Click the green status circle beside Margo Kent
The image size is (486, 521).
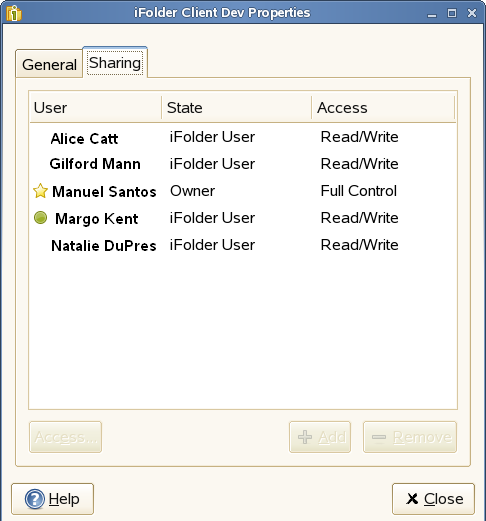pos(40,218)
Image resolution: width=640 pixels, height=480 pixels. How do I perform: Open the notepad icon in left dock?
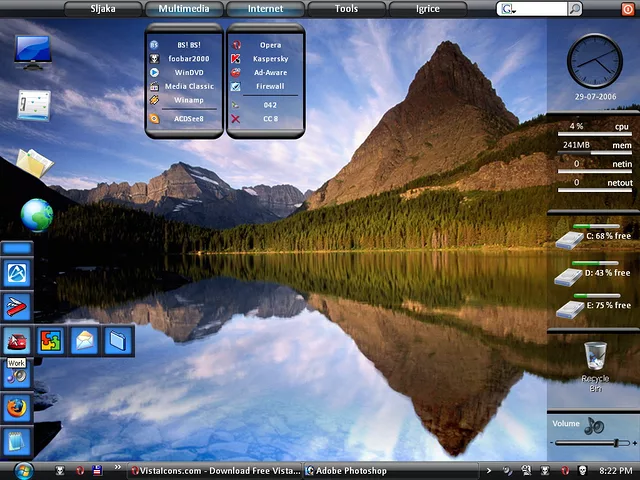coord(17,441)
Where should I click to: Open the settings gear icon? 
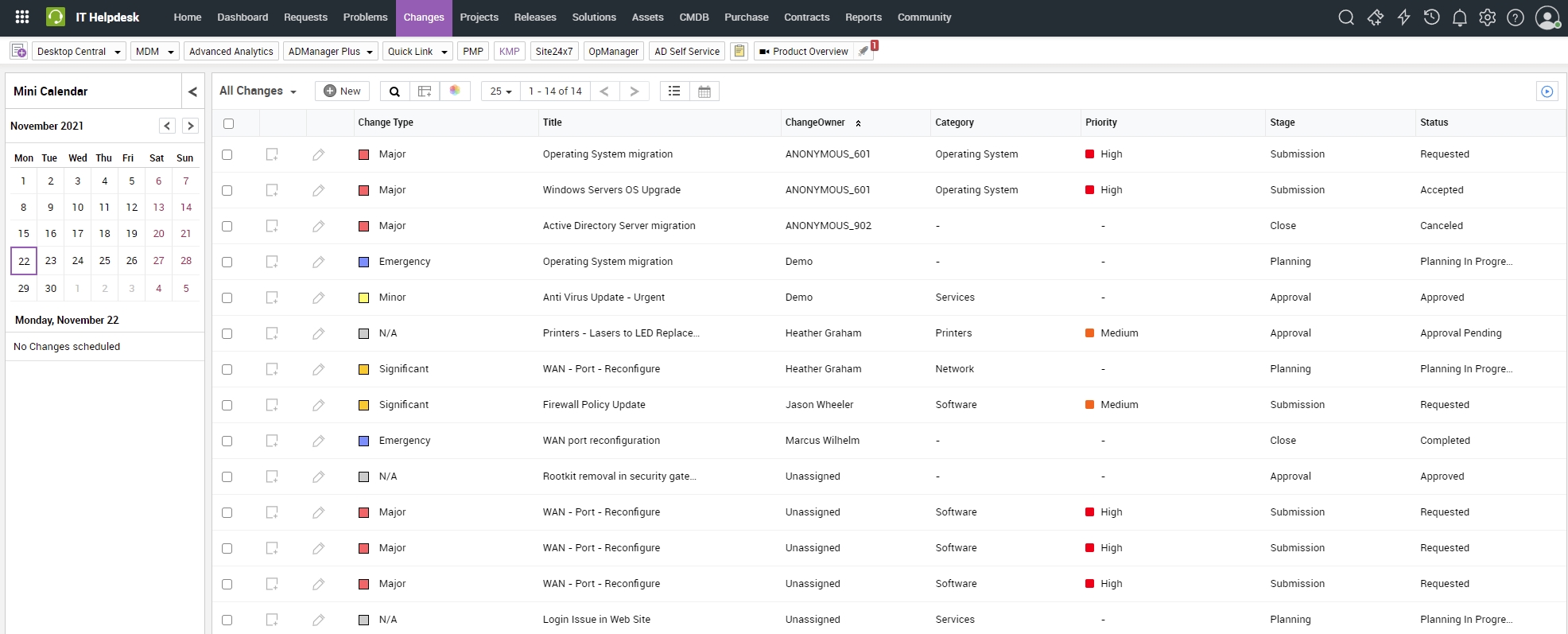click(x=1487, y=18)
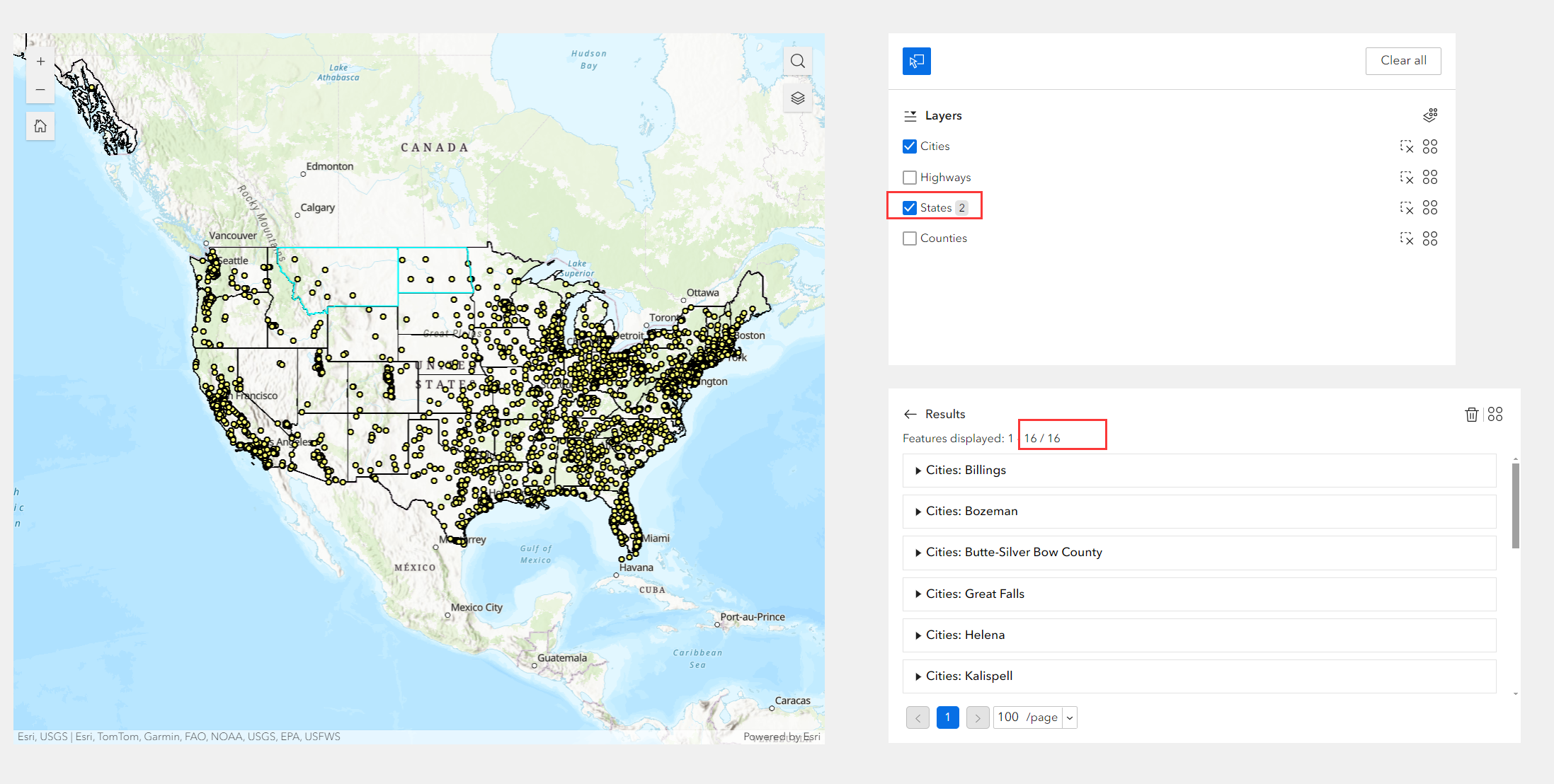Enable the Counties layer checkbox

coord(910,238)
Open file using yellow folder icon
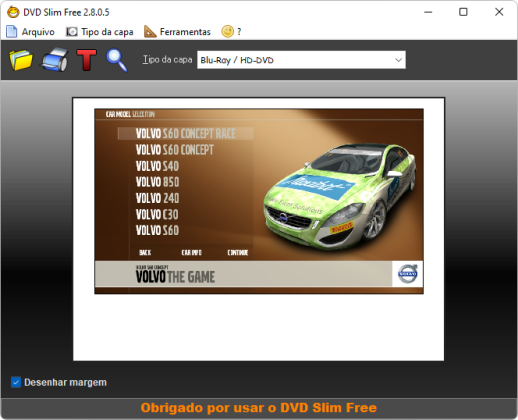This screenshot has height=420, width=518. click(21, 60)
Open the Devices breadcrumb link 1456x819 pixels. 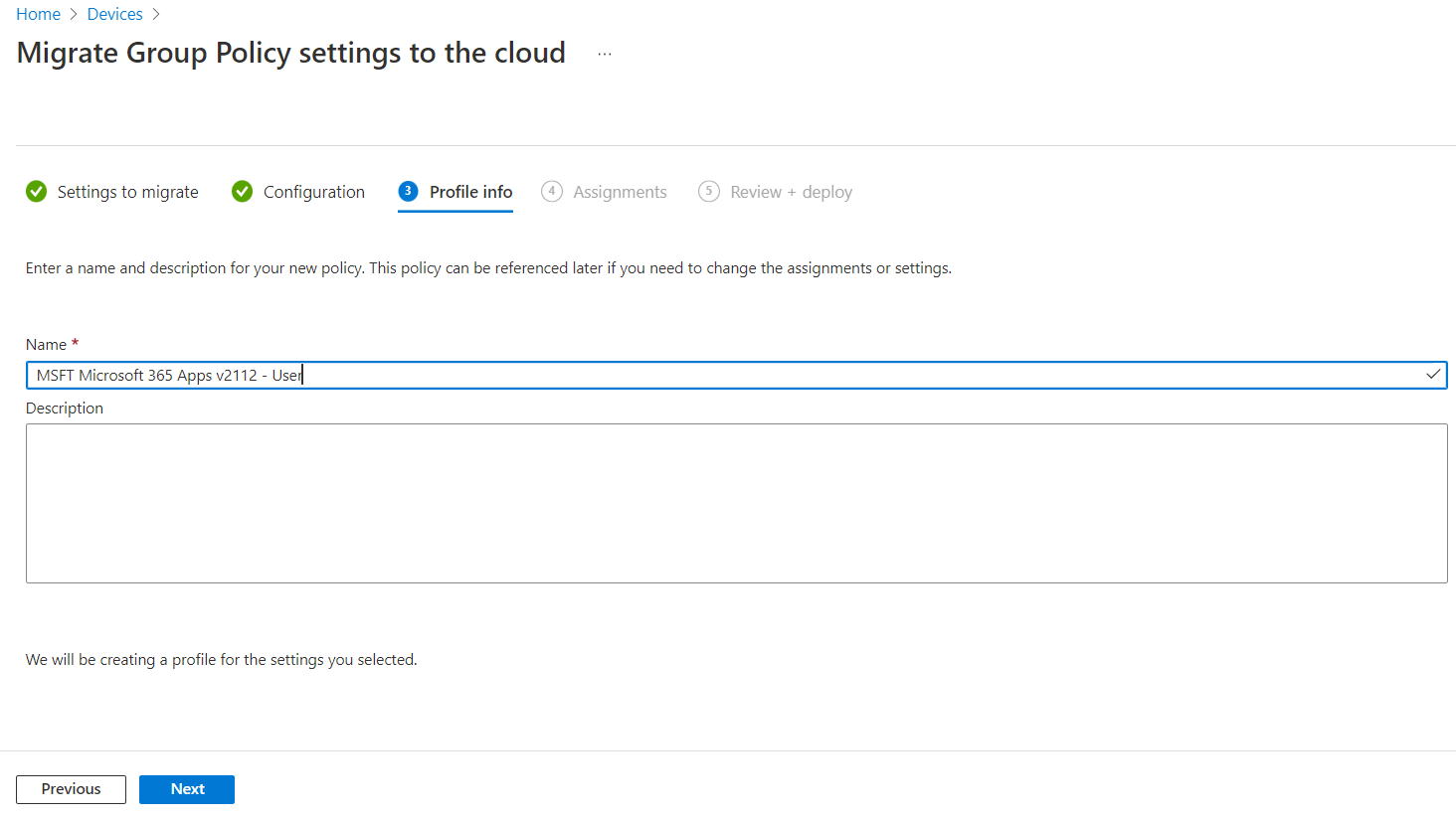(114, 14)
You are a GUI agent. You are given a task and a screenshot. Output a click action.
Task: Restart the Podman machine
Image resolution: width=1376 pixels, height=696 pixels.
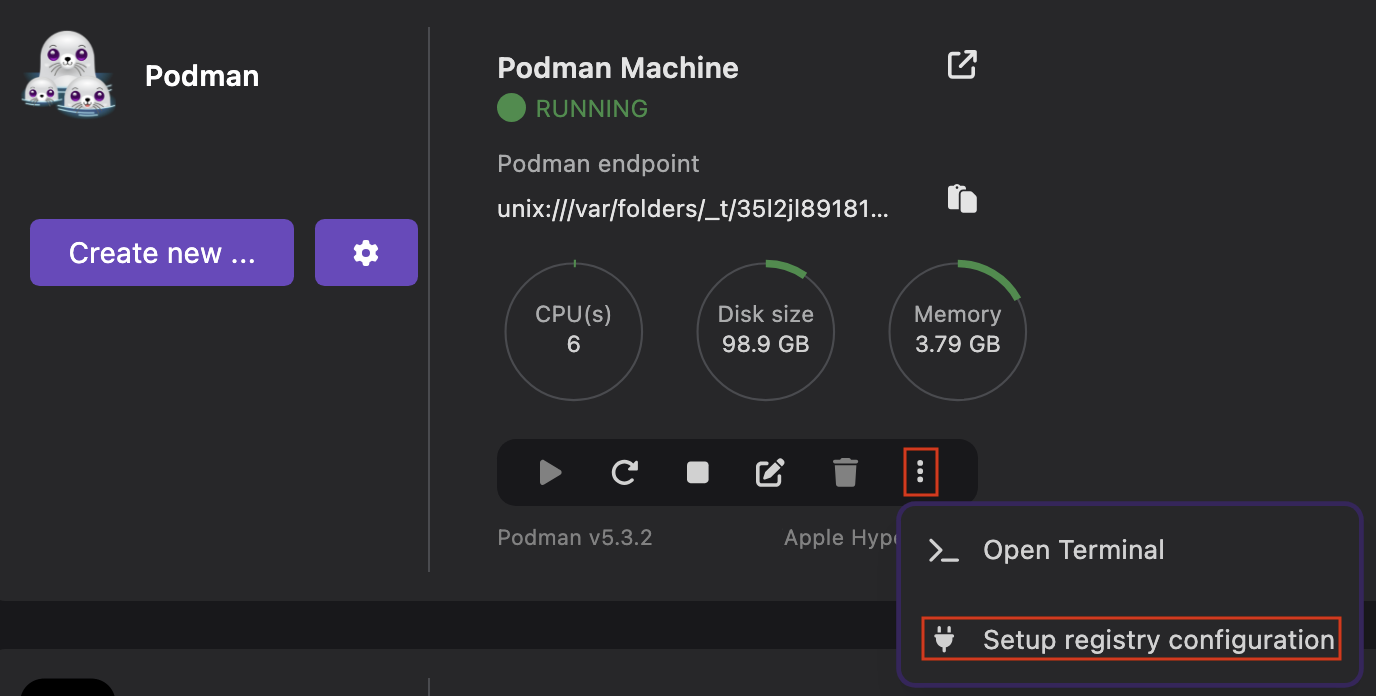coord(623,472)
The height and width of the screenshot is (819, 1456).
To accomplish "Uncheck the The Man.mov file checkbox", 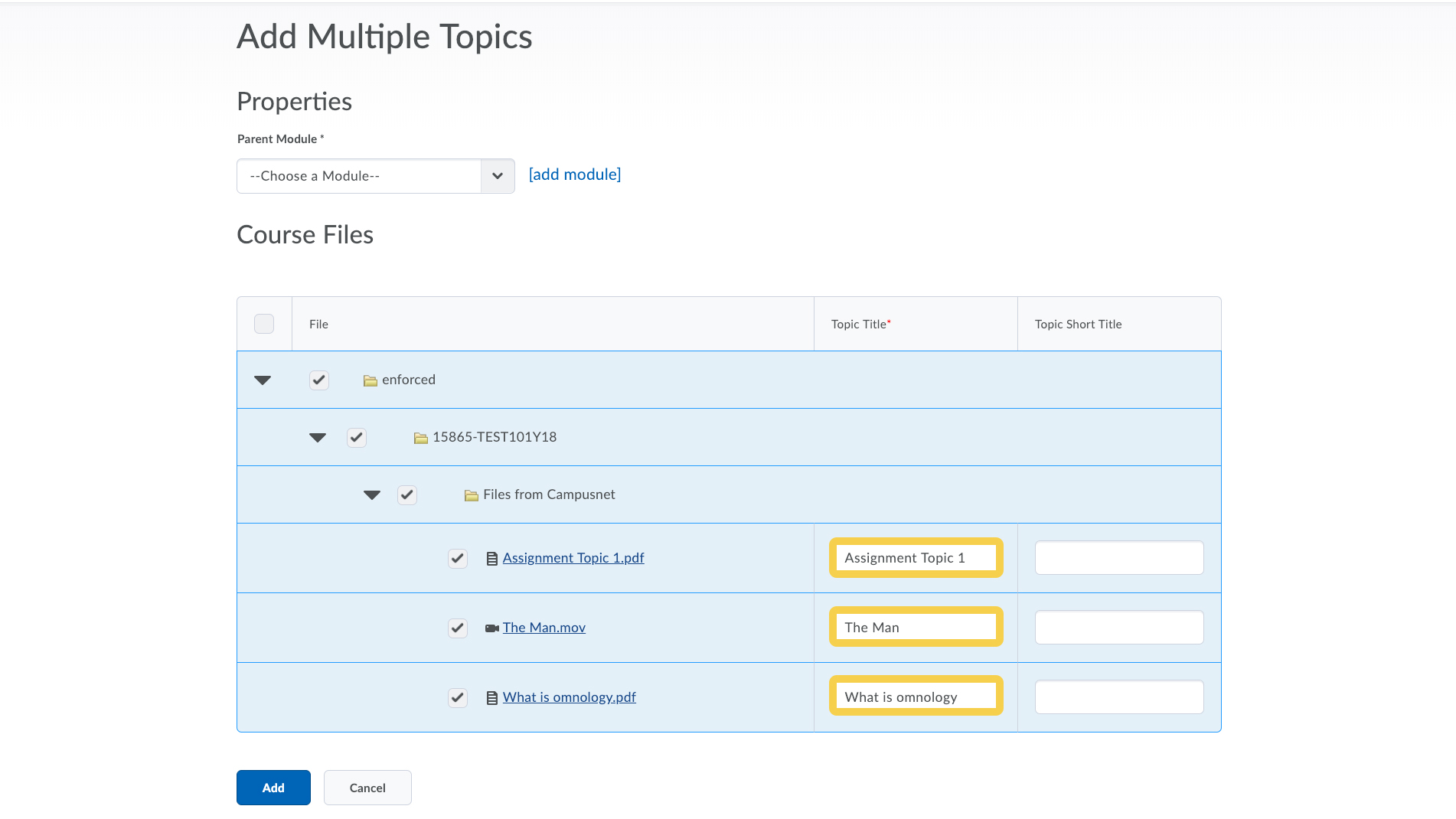I will (458, 628).
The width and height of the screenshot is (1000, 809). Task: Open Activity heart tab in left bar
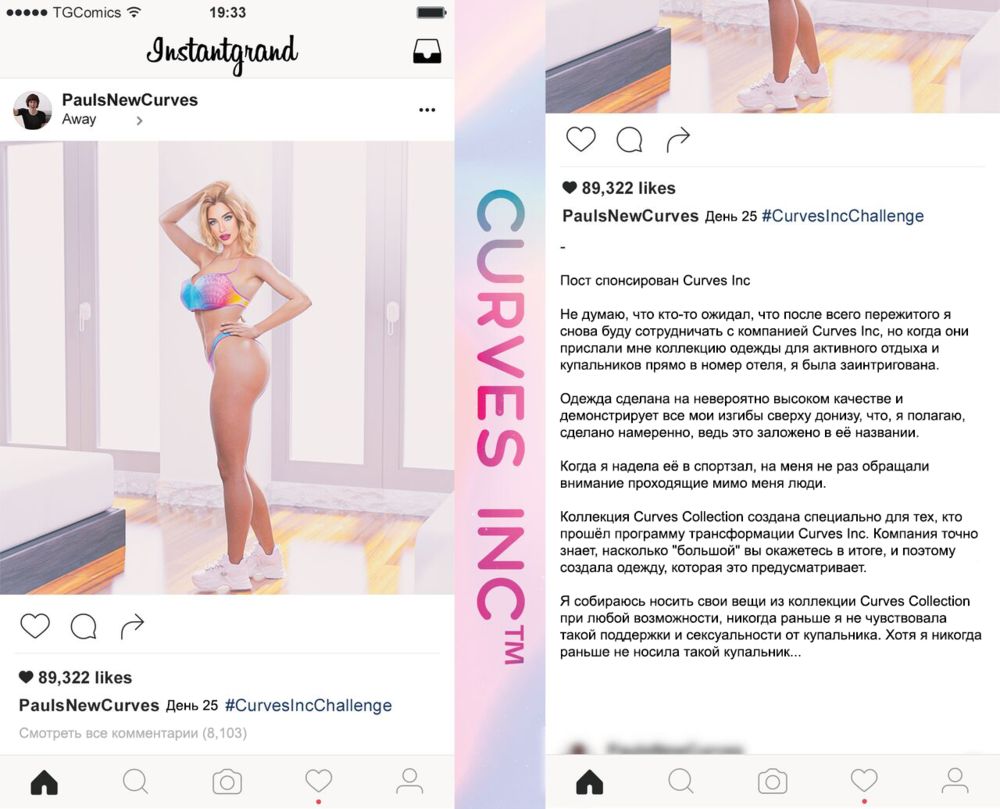[319, 781]
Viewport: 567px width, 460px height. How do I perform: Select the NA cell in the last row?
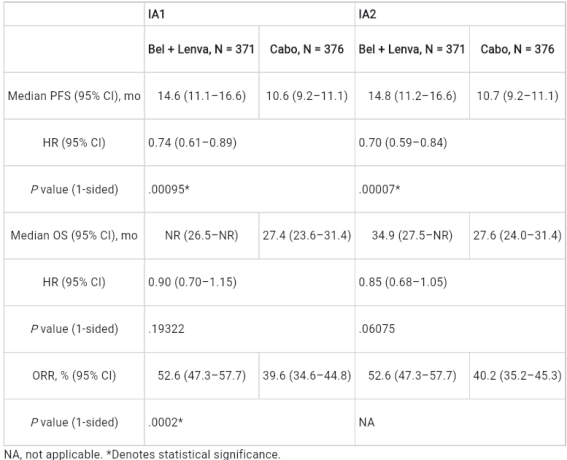(x=460, y=422)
········
**The exercise**
Shift every coordinate in the answers by adding 104 to it, and give again each line from the start of the records through the line containing "coord(17,441)", with the requests included. Leave out the pictures.

**Answer to this task**
Click the green status circle beside Margo Kent
The image size is (486, 521).
pos(144,322)
Image resolution: width=640 pixels, height=480 pixels. How do I perform: Open the notepad icon in left dock?
coord(121,545)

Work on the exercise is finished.